## Given data
BEGIN

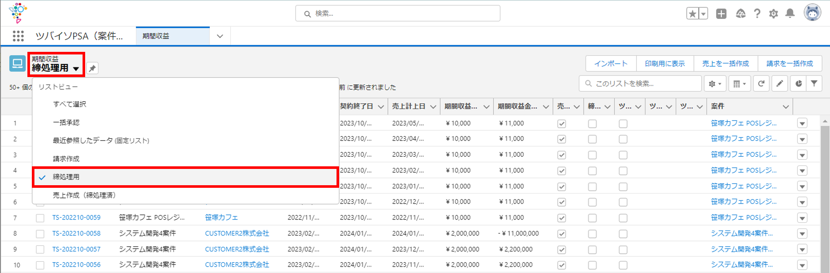Select checkbox for row TS-202210-0059
This screenshot has height=273, width=830.
(x=40, y=218)
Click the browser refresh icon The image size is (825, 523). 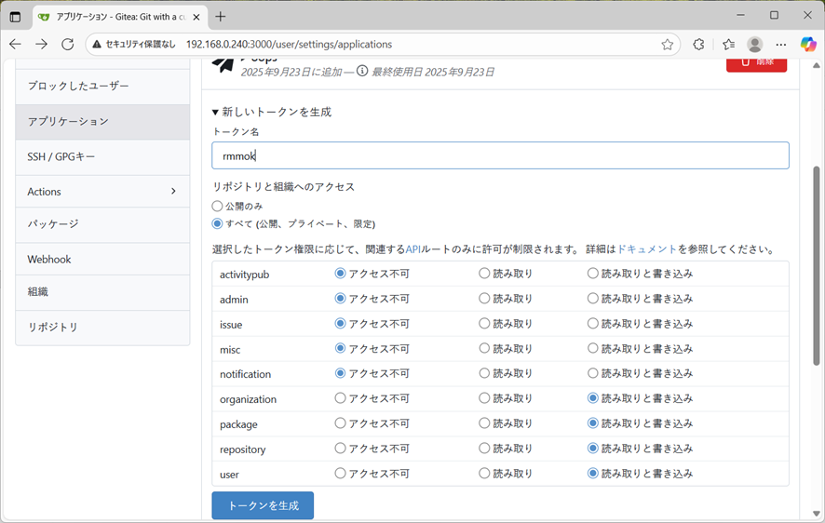[x=67, y=44]
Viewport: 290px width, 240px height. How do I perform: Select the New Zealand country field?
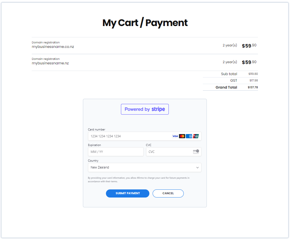(145, 168)
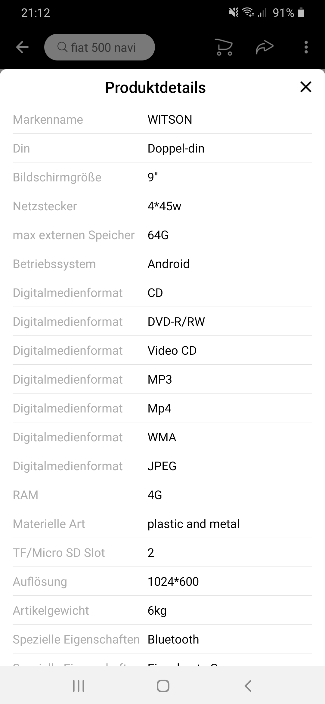
Task: Tap the Markenname value WITSON
Action: coord(170,120)
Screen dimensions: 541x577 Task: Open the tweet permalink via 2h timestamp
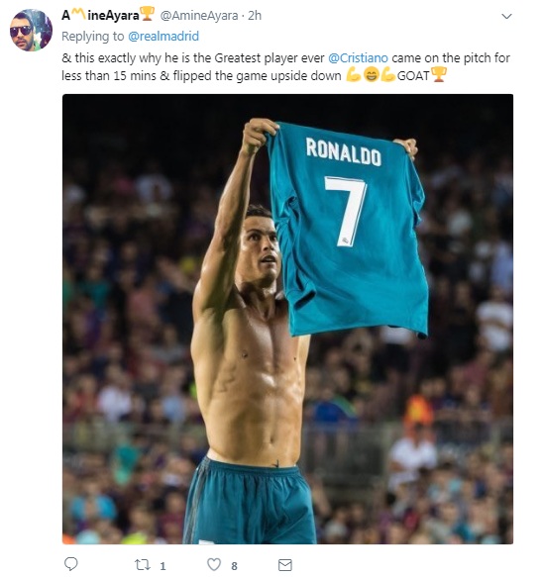(x=255, y=16)
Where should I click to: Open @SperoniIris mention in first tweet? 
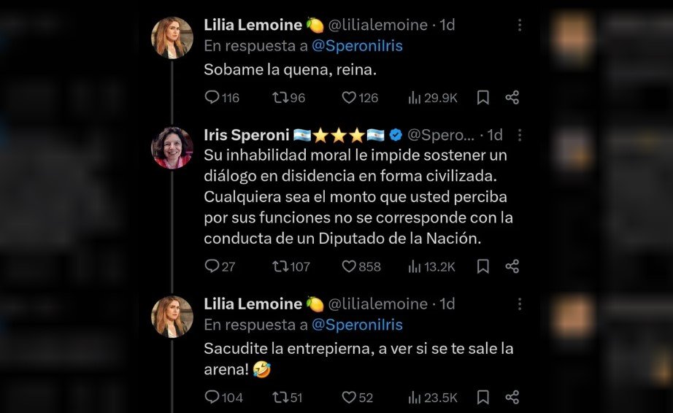[x=357, y=45]
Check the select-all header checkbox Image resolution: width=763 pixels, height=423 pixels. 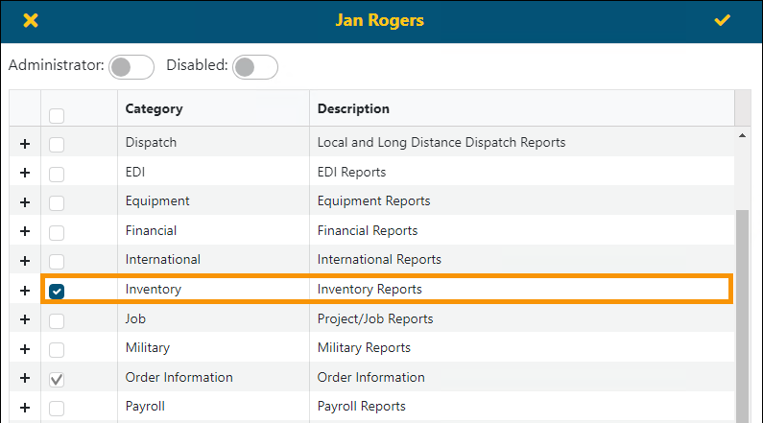coord(57,116)
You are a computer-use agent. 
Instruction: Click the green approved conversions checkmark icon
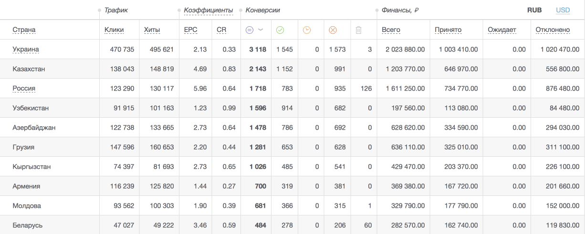click(x=280, y=30)
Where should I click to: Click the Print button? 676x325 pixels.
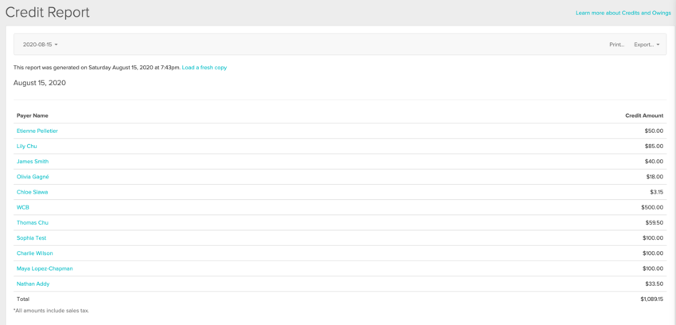pos(616,45)
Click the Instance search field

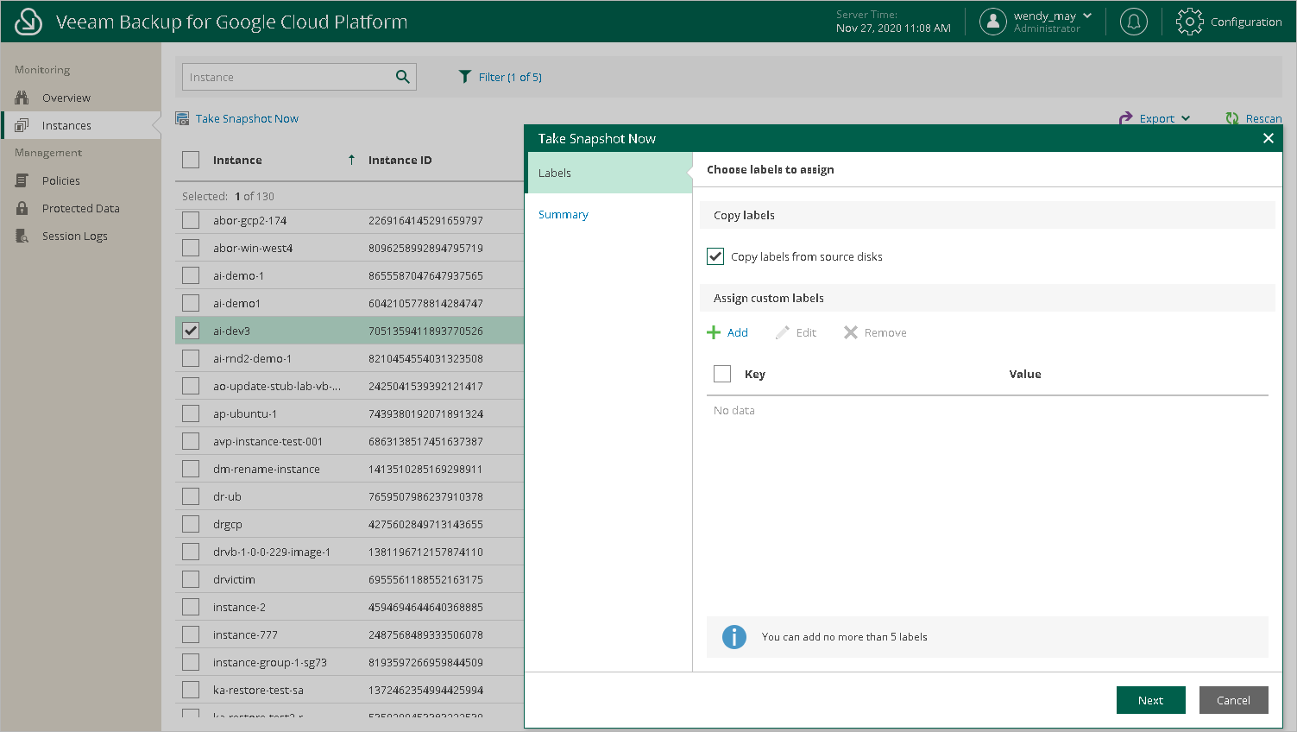[x=286, y=77]
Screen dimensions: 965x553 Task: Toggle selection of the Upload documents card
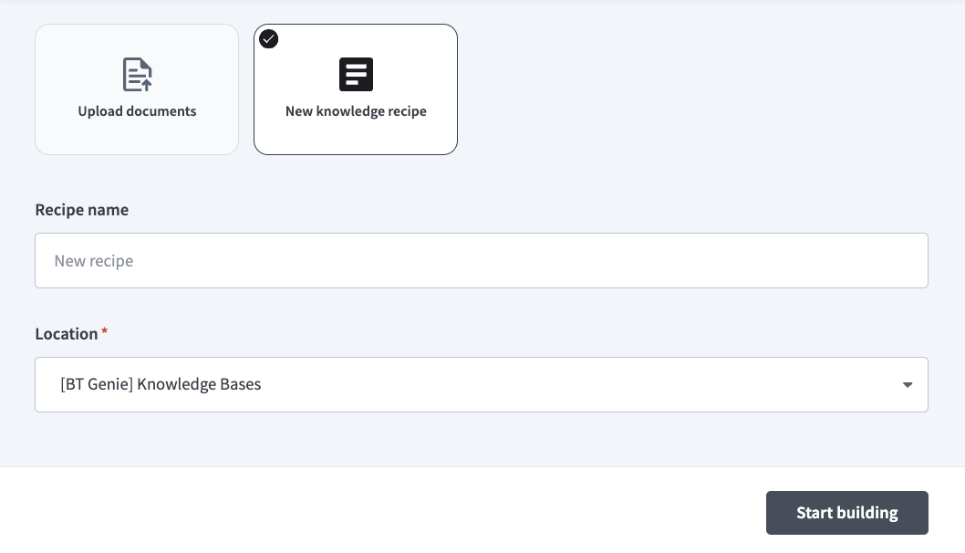click(137, 89)
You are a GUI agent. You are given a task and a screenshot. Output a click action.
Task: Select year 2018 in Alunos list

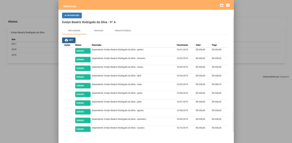coord(14,49)
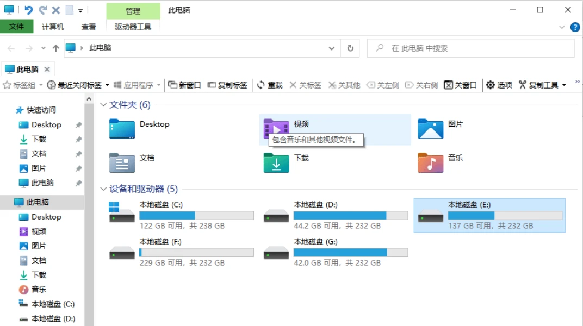The height and width of the screenshot is (326, 583).
Task: Unpin Desktop in Quick Access sidebar
Action: point(78,125)
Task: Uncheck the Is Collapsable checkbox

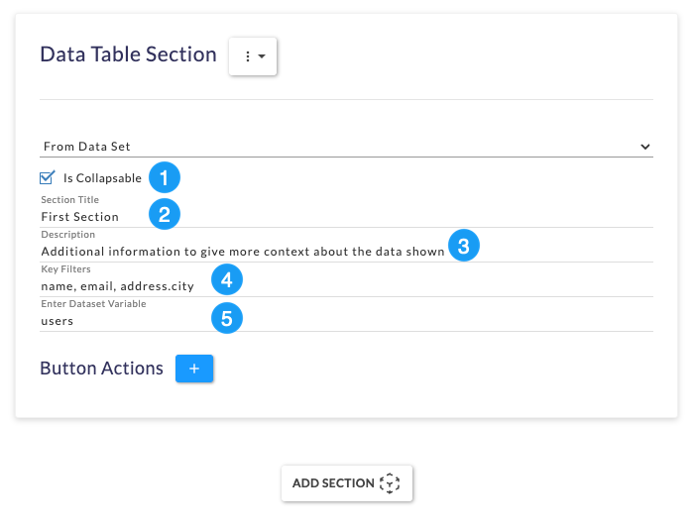Action: coord(47,177)
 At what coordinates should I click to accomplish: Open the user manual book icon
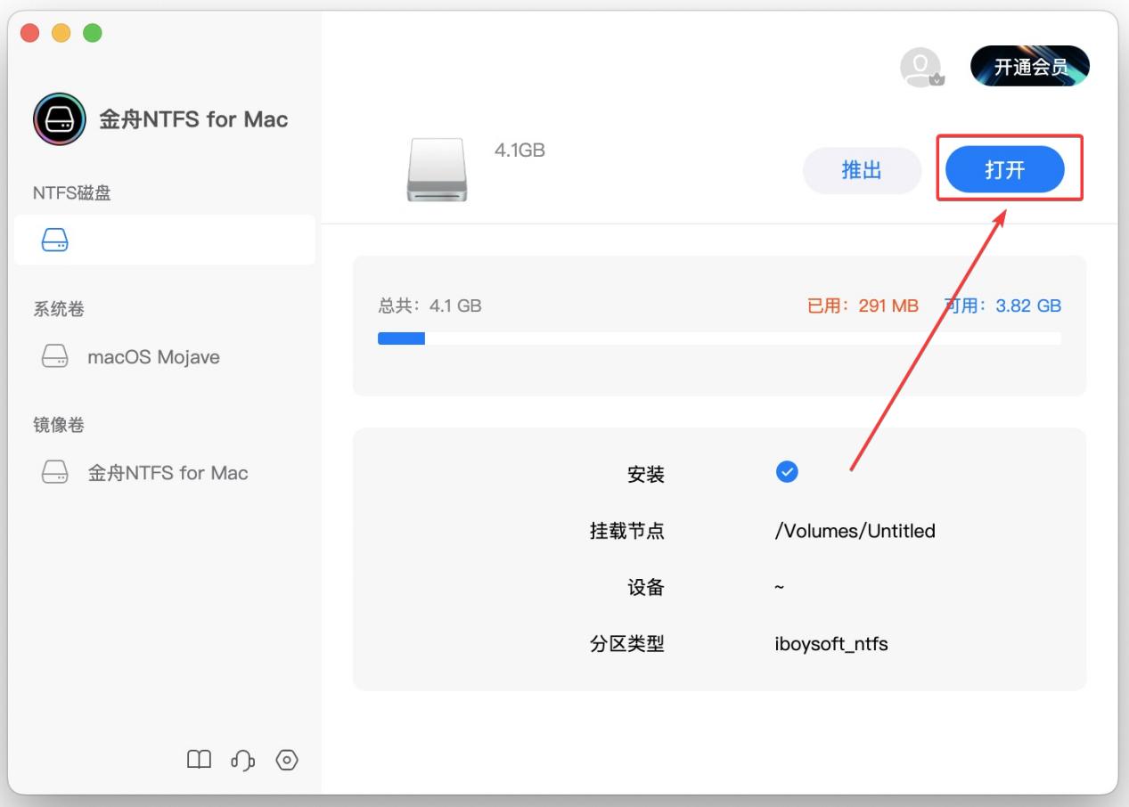(200, 760)
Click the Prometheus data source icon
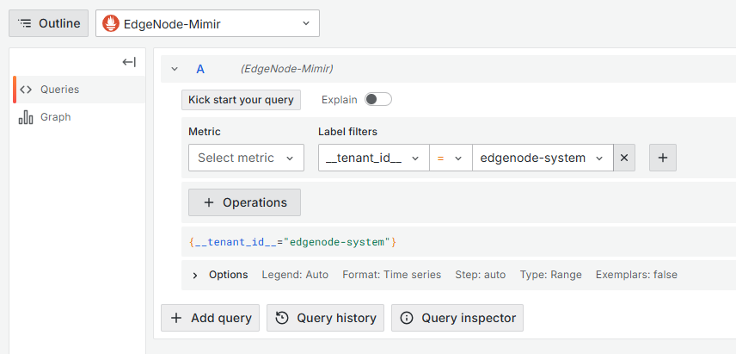The width and height of the screenshot is (736, 354). coord(111,24)
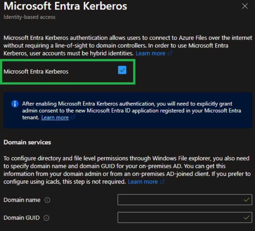Click the Microsoft Entra Kerberos page title
The width and height of the screenshot is (255, 231).
click(65, 6)
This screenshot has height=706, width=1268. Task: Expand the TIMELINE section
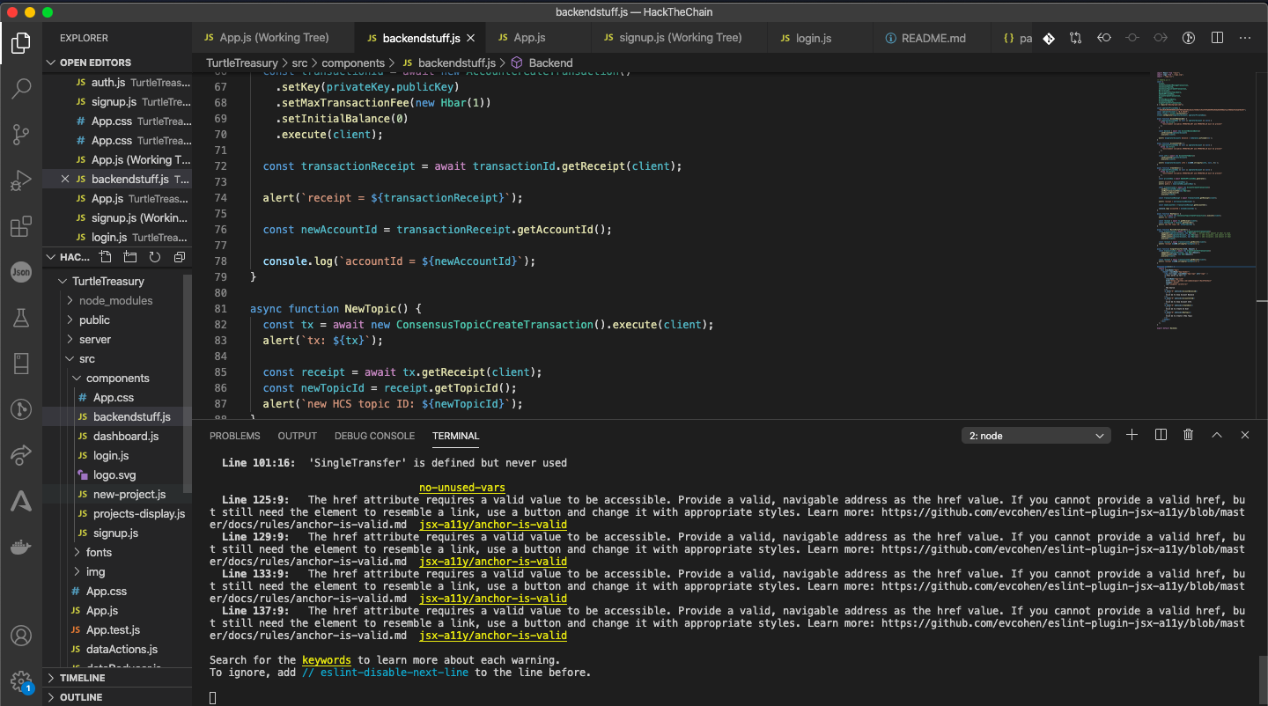(83, 678)
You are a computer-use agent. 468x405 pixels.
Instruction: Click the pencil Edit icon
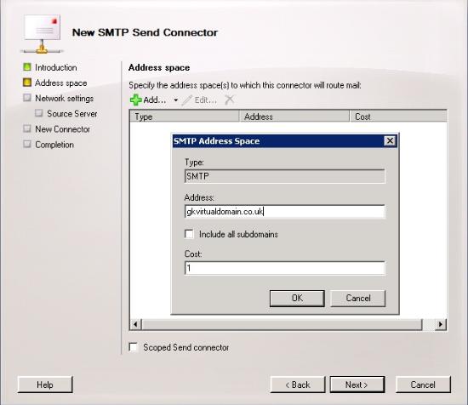187,100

END

## Directions for this task
In the entries above, identify every line with the string "computer".

## Written response
You are a computer-use agent. 
You are a computer-use agent. 468x405 pixels.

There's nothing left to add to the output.